The longer the roasting time, the greater was the intensification of the colour. The density of the control oils was 0.91 g/cm3. Roasting increased the densities of the oils in a time and temperature-dependent manner Table 1. The density of oil was increased at 2.04 g/cm3 for 180 °C at 30 min. This increase of oil density may reflect the occurrence of polymerization, which makes the oil denser. The oil density was significantly (p<0.05) dependent on heat treatments, but there were insignificant differences observed between 20 min and 30 min at 80 ºC, 10 min and 20 min, 20 min and 30 min at 180 ºC. The treatments influence the oil refractive index significantly (p > 0.05). From Table 1, a decrease in the refractive index of the oil was observed with increase in both roasting temperature and duration.
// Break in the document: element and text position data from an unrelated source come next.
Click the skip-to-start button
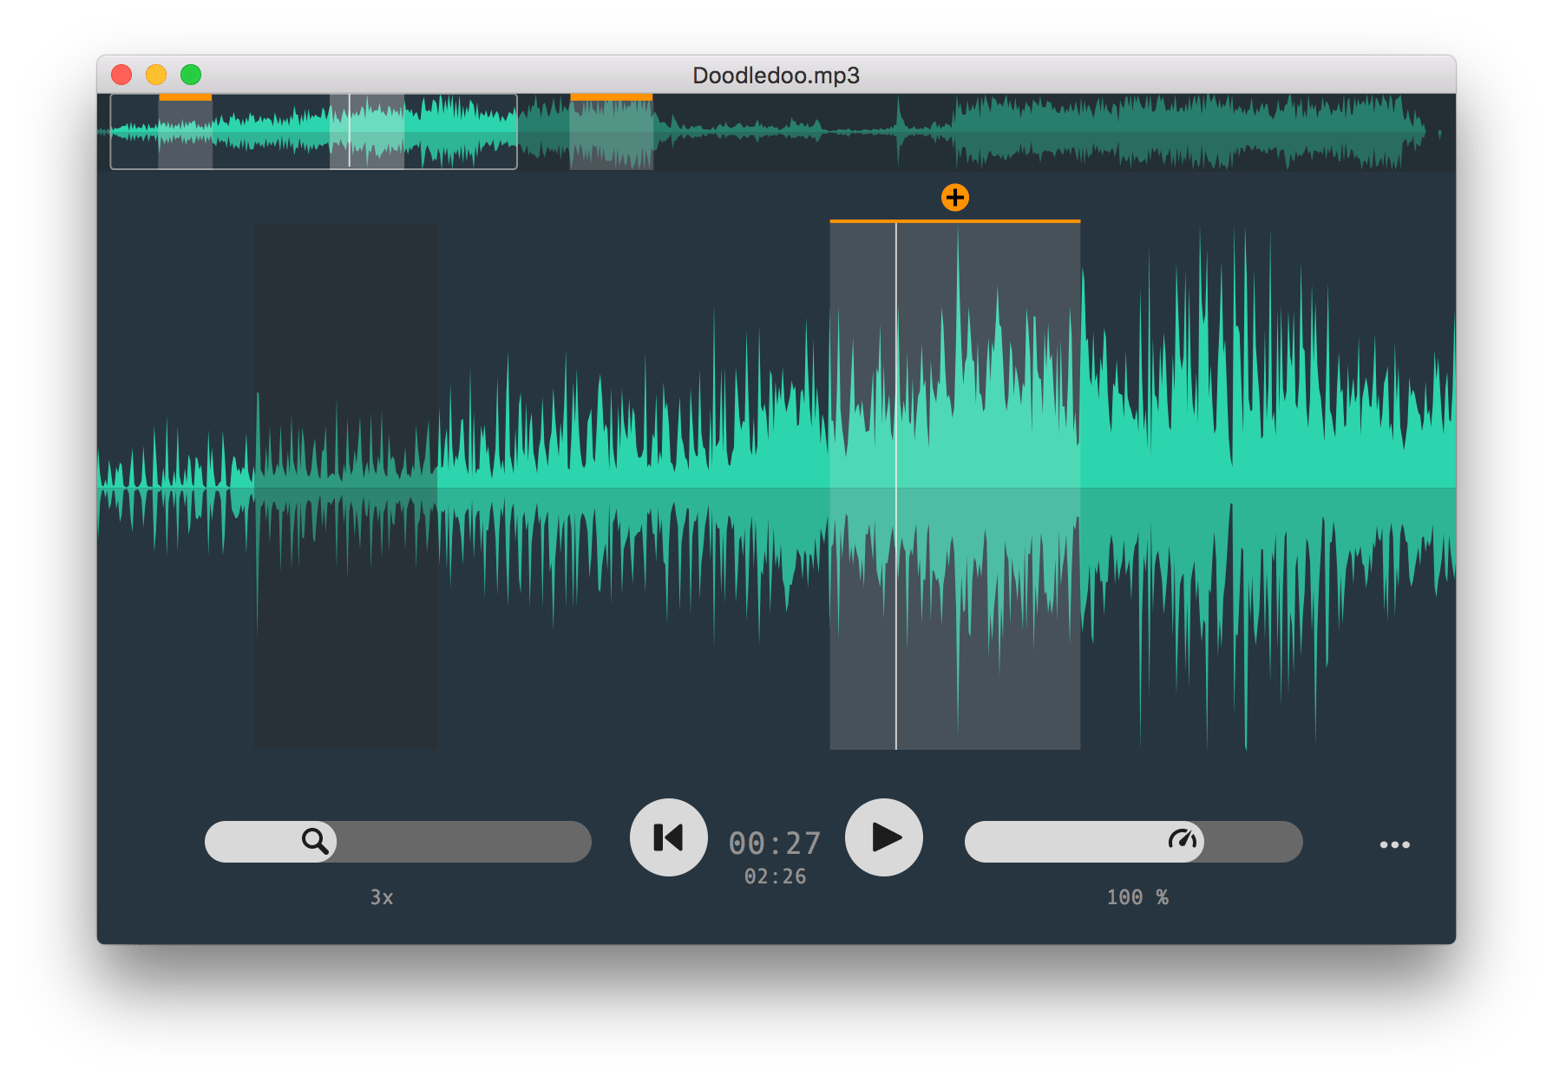Viewport: 1553px width, 1083px height. point(668,837)
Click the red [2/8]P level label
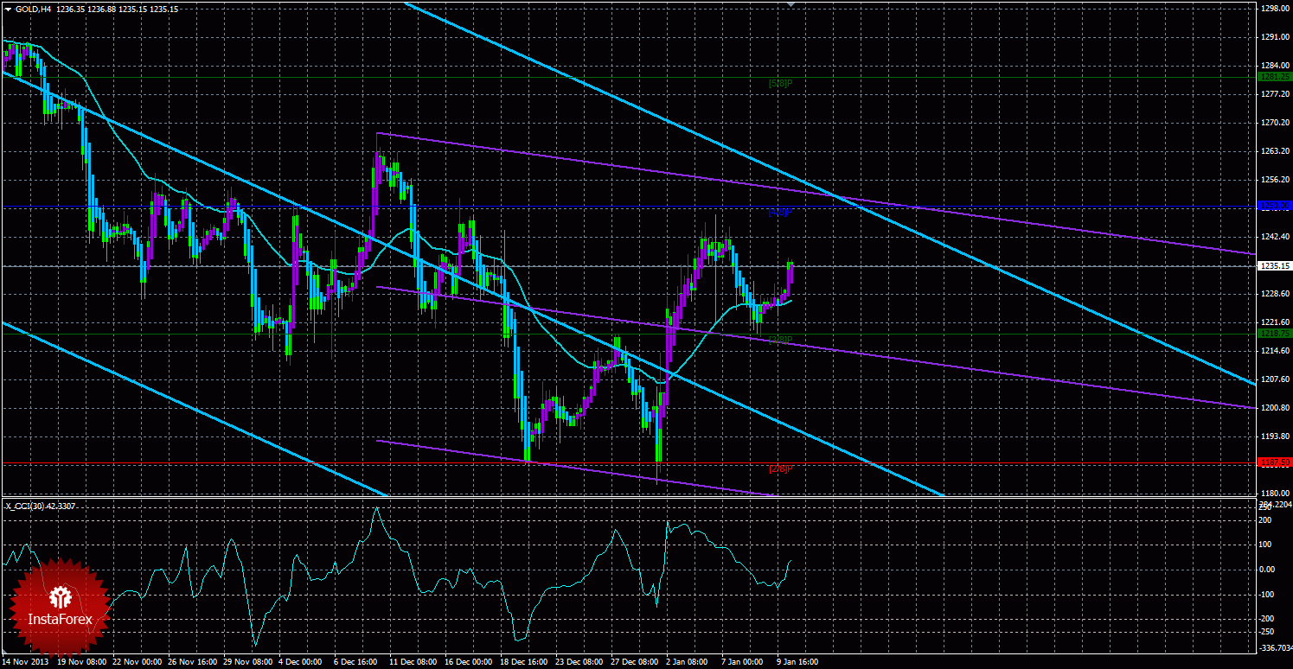Image resolution: width=1293 pixels, height=669 pixels. [780, 468]
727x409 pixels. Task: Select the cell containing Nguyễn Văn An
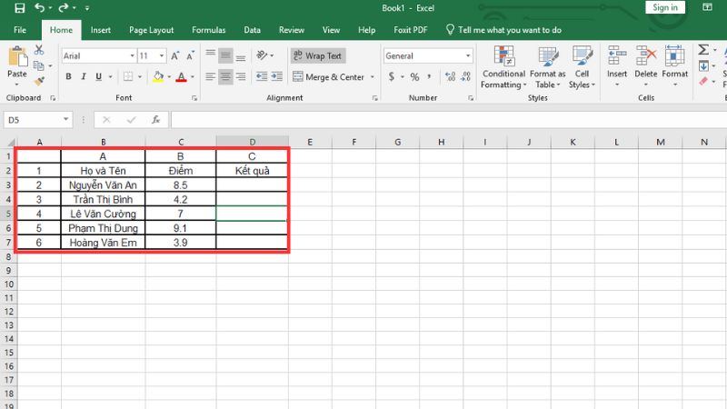click(103, 184)
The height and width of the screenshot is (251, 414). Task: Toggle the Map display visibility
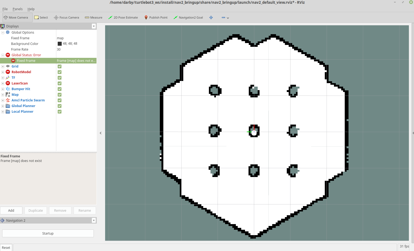(x=59, y=95)
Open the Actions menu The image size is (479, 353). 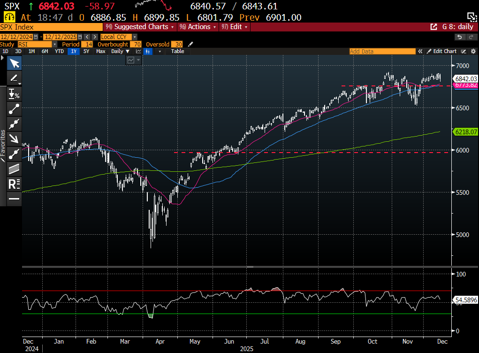[x=199, y=27]
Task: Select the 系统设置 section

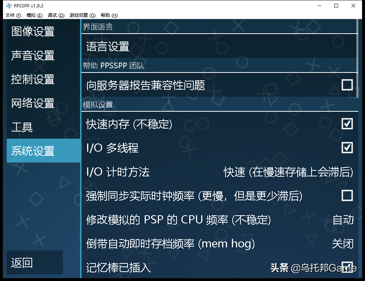Action: click(33, 151)
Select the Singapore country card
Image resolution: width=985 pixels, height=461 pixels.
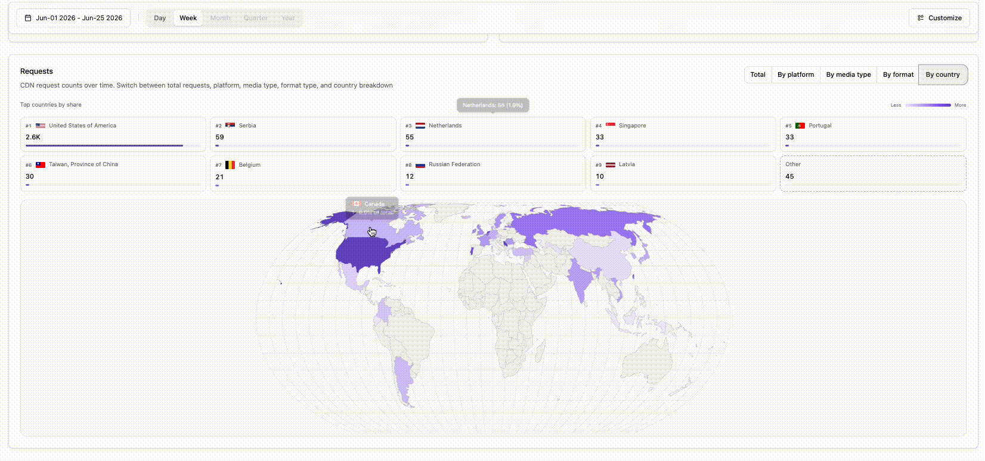683,134
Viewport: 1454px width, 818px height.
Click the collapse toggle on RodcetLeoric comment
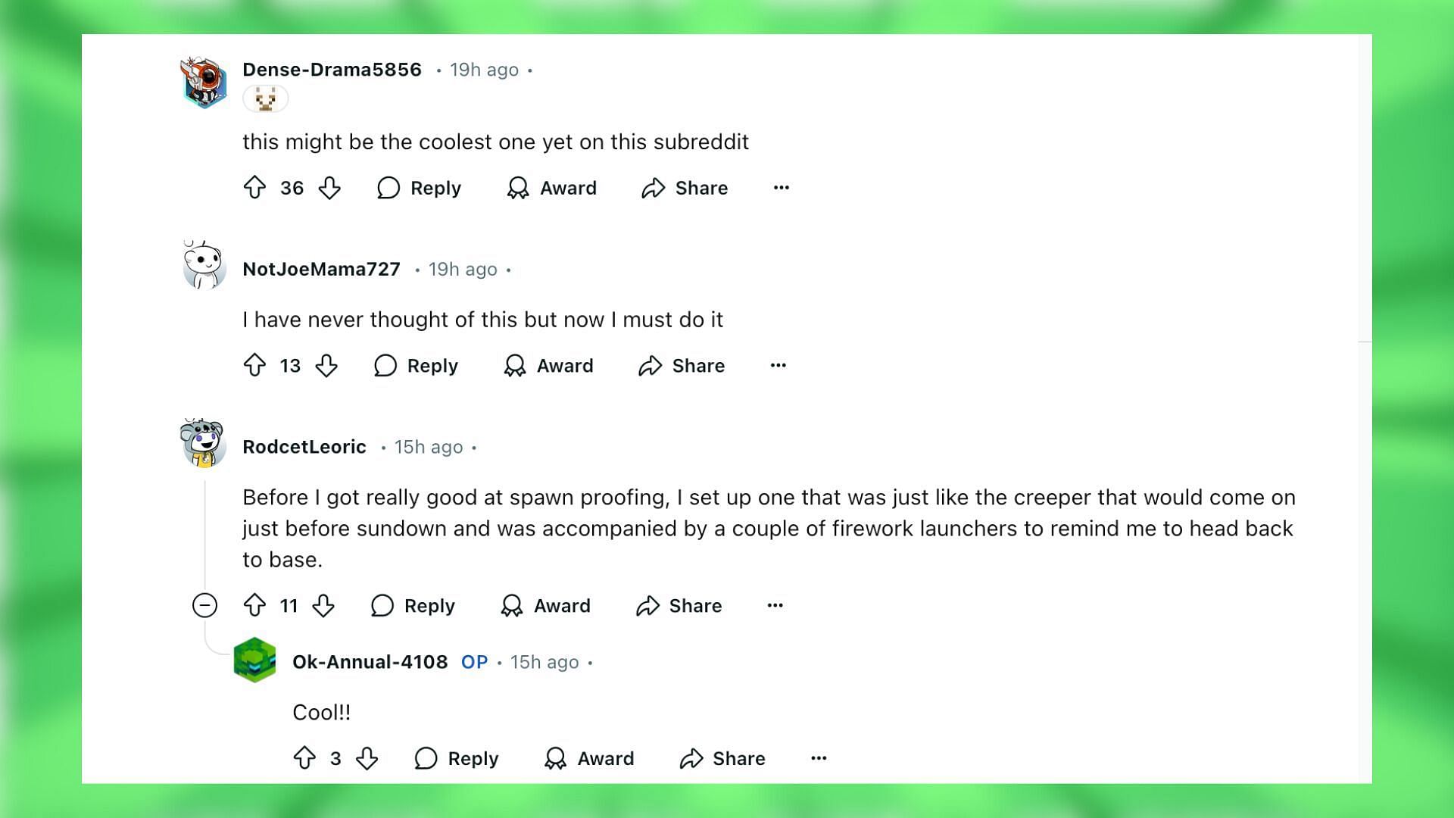coord(204,605)
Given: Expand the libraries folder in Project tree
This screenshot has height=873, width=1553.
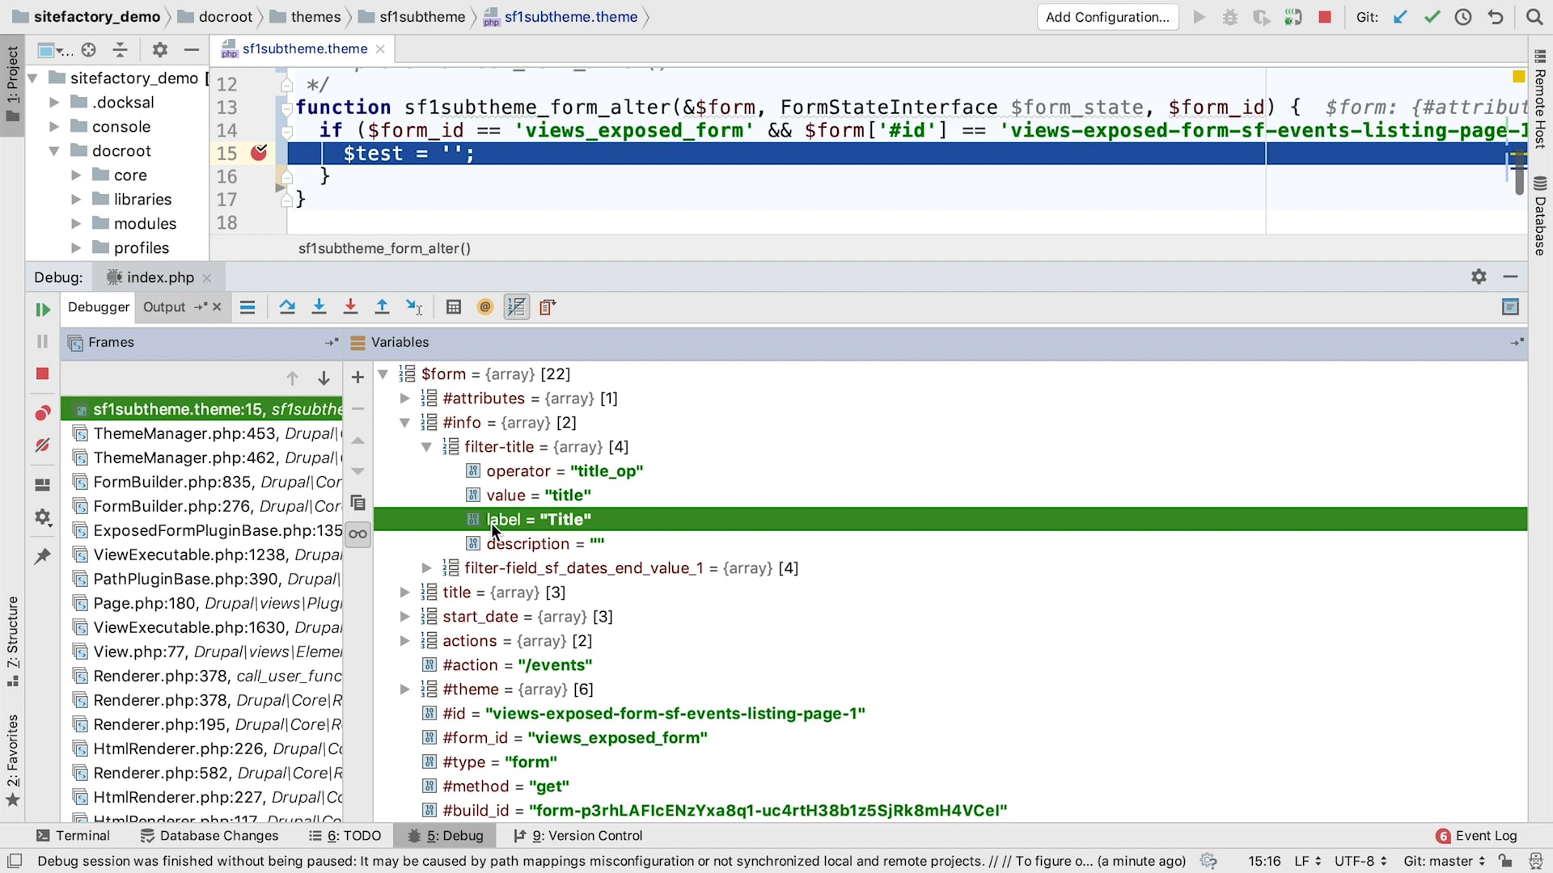Looking at the screenshot, I should tap(76, 200).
TABLE 1: PHYSICAL PROPERTIES OF AROMATIC OILS FROM CINNAMON BARK BEFORE AND AFTER ROASTING

Roasting Conditions Oil Yield (g/100g) Colour Density (g/cm3, 25 °C) Refractive Index
Control 6.89±0.01a Golden yellow 0.91±0.005a 1.51±0.01a
80°c
10 min 7.02 ± 0.02b Dark Yellow 1.02±0.01b 1.41±0.005b
20 min 9.58 ± 0.15ch Dark Yellow 1.10±0.01cd 1.33±0.02c
30 min 7.79 ± 0.05d Dark Yellow 1.14±0.02d 1.25±0.01d
100°c
10 min 10.78±0.03e Dark yellow 1.25±0.03e 1.18±0.02e
20 min 10.34±0.04f Brown 1.59±0.14f 1.11±0.01f
30 min 10.01±0.01gj Brown 1.78±0.04g 1.04±0.01gh
180°c
10 min 9.59±0.02h Brown 1.89±0.01hi 1.03±0.02h
20 min 8.00±0.005i Brown 1.96±0.03ij 0.94±0.05i
30 min 10.03±0.01j Brown 2.04±0.01j 0.81±0.005j

Values are in terms of mean ± SD after triplicate analysis. Different letter (a,b,c,d,e,f,g,h,i,j) in a coloum represents significant differences (P<0.05)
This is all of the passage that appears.